> Instructions for the task:
The copy should run from the line containing "Image resolution: width=810" through the last line of the entries below, exactly as written, with pictures omitted.

> Task input:

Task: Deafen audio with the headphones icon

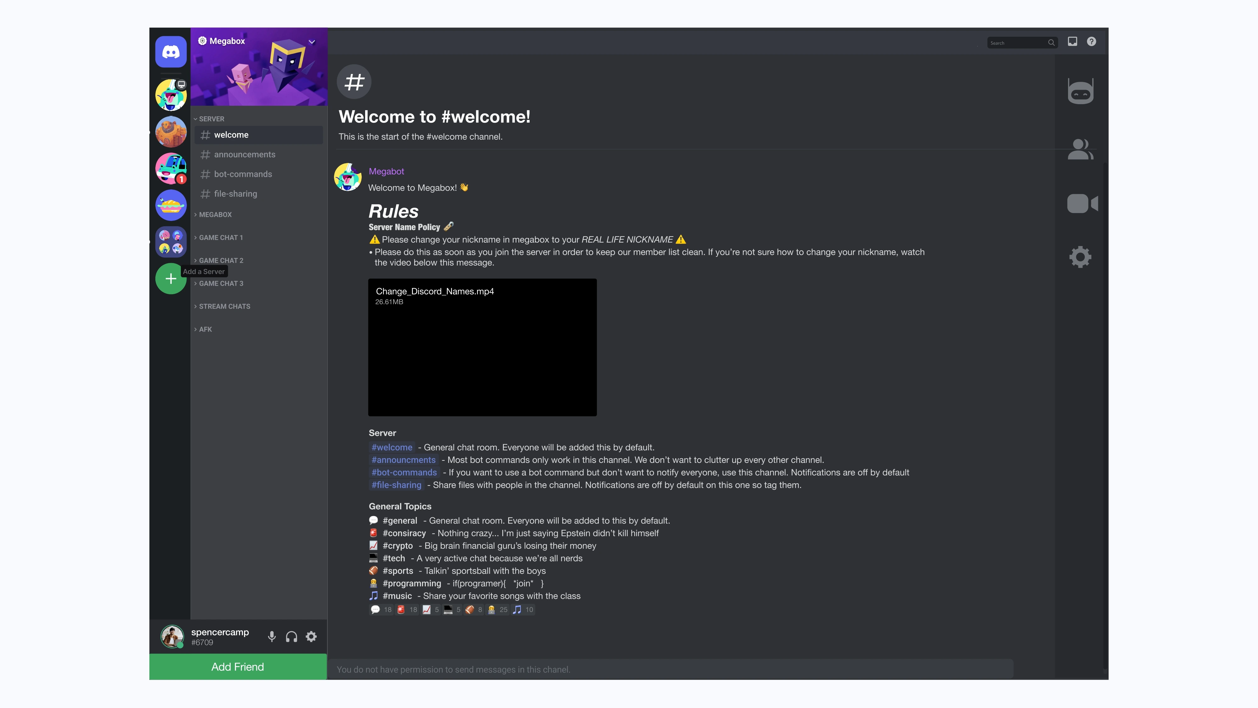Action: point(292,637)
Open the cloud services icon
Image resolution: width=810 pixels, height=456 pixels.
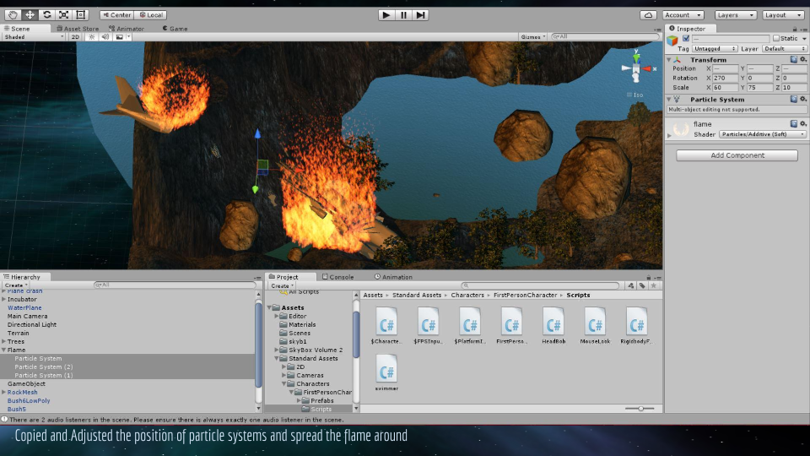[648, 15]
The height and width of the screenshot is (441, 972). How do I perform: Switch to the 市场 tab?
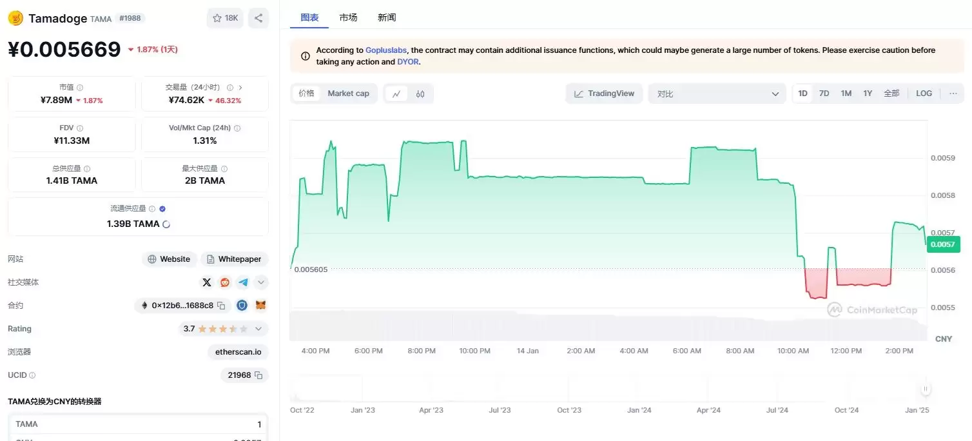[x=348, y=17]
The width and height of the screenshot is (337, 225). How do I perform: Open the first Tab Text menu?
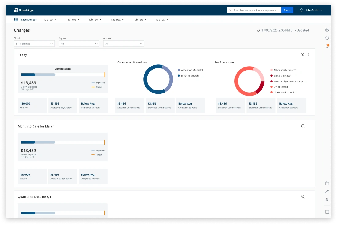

> Solution to this problem:
Image resolution: width=810 pixels, height=456 pixels.
[648, 15]
The height and width of the screenshot is (441, 972). How do I perform: Switch to the 市场 tab?
[x=348, y=17]
The width and height of the screenshot is (337, 225). How do I perform: Open the first Tab Text menu?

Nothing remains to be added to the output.